I am writing this from the sofa in our secretary/receptionist’s office because Gwen has kicked me out of ours. Something about our newest client triggered something she needed to explore privately, so what else could I do? I love Gwen to death, but she has this irritating habit of reading people which verges on the mystical, although it isn’t. I keep telling her we should put together a cold-reading act and travel with circuses.

But I’m getting ahead of myself. My name is Iris Sparks. Cambridge educated, followed by wartime service that I am not allowed to talk about doing things that I’d rather not remember, although they tend to crop up in my current life more than I would prefer. Earlier this year, I met Gwendolyn Bainbridge at a wedding. It turned out we both had something to do with bringing the happy couple together, and after a long and, let’s be honest, liquid lunch together, we came up with the idea of starting The Right Sort Marriage Bureau. After a great deal of effort trying to find a bank willing to loan money to a pair of women running a business in London, we opened our office on the top storey of a building in Mayfair in June of ‘46, the only one on the block to survive the Blitz.

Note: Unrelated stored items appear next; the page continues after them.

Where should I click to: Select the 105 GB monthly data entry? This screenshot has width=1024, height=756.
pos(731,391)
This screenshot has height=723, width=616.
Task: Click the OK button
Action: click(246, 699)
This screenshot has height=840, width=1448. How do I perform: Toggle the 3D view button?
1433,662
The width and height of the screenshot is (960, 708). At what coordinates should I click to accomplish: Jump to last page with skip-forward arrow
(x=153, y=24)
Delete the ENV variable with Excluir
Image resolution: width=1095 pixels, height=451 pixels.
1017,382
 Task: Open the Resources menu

It was a very hand to mouth existence at first, although Gwen comes from money, but it’s been taking off. The publicity from the murder investigations helped more than it hurt. I think. We didn’t set about investigating murders as part of our business, but they keep finding us somehow. Early on, one of our clients was murdered, and Scotland Yard was convinced that the man with whom we had set her up was the culprit. We had to prove they were wrong. Which we did, although not without risk to our reputations. And our lives, as it turned out. Fortunately, we came through that experience alive, if not unscathed.

But more of these investigations arose, no matter how hard we tried to avoid them. I got Gwen to start taking martial arts lessons with my old Army instructor. She in turn has dragged me to her psychotherapist, although I confess that he’s been helping me. Gwen started with him because she’s been a ward of the Crown since her husband was killed at Monte Cassino and she cracked up and — well, I really shouldn’t be going into detail about that. Suffice it to say, she’s recovered to the point where she’s finally having her petition to regain her independence heard before the Court of Lunacy (can you believe they call it that?) next week.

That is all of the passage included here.